We get the encoding:
a (1/2) => "0"
b (1/6) => "100"
d (1/20) => "1010"
e (1/30) => "10110"
f (1/30) => "10111"
c (1/12) => "110"
g (1/30) => "11100"
h (1/30) => "11101"
i (1/30) => "11110"
j (1/30) => "11111"
|
828.9 | | SSDEVO::LARY | | Sun Feb 28 1988 21:35 | 33 |
| In an infinite set like this, a most-probable-first scheme might work
better:
- 0 occurs 1/2 of the time so we should allocate 1/2 the "space"

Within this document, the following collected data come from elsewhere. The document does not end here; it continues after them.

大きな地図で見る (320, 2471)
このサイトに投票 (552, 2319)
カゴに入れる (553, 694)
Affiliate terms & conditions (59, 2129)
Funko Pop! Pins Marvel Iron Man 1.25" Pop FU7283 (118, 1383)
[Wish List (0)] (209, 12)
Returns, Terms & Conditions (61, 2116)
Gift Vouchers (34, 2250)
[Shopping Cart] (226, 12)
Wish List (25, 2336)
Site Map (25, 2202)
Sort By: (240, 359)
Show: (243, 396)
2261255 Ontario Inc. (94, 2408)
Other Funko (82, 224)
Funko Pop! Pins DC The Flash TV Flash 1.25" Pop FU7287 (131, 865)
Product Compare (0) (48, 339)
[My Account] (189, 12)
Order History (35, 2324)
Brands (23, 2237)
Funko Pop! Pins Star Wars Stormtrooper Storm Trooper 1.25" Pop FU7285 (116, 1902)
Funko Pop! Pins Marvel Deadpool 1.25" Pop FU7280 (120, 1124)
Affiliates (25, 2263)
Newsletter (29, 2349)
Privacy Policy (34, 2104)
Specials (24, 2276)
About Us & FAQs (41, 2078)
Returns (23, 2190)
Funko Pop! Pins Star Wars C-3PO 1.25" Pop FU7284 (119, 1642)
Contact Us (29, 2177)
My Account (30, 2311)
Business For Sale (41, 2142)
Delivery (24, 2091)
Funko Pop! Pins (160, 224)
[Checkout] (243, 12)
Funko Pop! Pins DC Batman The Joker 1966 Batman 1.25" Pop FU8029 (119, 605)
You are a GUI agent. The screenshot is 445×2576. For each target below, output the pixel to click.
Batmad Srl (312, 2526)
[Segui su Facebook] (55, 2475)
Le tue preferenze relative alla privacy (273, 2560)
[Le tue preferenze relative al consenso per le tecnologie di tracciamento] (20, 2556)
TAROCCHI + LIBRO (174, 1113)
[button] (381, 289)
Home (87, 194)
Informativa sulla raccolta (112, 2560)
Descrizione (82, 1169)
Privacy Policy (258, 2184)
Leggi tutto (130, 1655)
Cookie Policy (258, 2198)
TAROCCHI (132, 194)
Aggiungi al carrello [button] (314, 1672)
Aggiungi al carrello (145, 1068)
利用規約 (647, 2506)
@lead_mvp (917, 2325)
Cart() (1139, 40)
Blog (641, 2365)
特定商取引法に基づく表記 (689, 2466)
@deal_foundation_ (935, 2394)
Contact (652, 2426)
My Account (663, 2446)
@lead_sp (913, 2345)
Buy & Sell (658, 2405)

to it, so it gets the string "0".
- 1 and 2 occur 1/2 of the remainder of the time, so we should
allocate 1/2 the remaining "space" to them, so 1 = 100 and 2 = 101
- 3, 4, 5 and 6 occur 1/2 of the remainder of the time, so we should
allocate 1/2 of the remaining "space" to them, so:
3 = 11000, 4 = 11001, 5 = 11010, 6 = 11011
- In general, we map the interval [2^n-1,2^(n+1)-2] into:
<n ones>0<n bit index within interval>
since sigma(p(i)) over i in [2^n-1,2^(n+1)-2] equals 1/2^n
Now, what's the average length of this encoding?
The average length of encoding is:
(1/2)*1 + (1/4)*3 + (1/8)*5 + (1/16)*7 + ... + (1/2^n)*(2n-1) + ....
= 3
So you can encode these (unbounded) numbers into an average of 3 bits apiece!
Now - is this minimal? I thought so, when I started thinking about it,
but I don't like the fact that there are no encodings of length 2, 4, etc.
|
828.10 | a 1% improvement | CLT::GILBERT | | Sun Mar 20 1988 18:32 | 16 |
| The following encoding uses an average of 657/220 bits per number.
0 "0"
1 "100" 11 "1100101" 21 "110000010"
2 "1010" 12 "1100111" 22 "110000011"
3 "1101" 13 "1111010" 23 "110011000"
4 "10110" 14 "11000000" 24 "110011001"
5 "11100" 15 "11001000" 25 "111011000"
6 "11111" 16 "11001001" 26 "111011001"
7 "110001" 17 "11001101" 27 "111011100"
8 "111010" 18 "11101101" 28 "111011101"
9 "111100" 19 "11101111" 29 "111101100"
10 "1100001" 20 "11110111" 30 "111101101"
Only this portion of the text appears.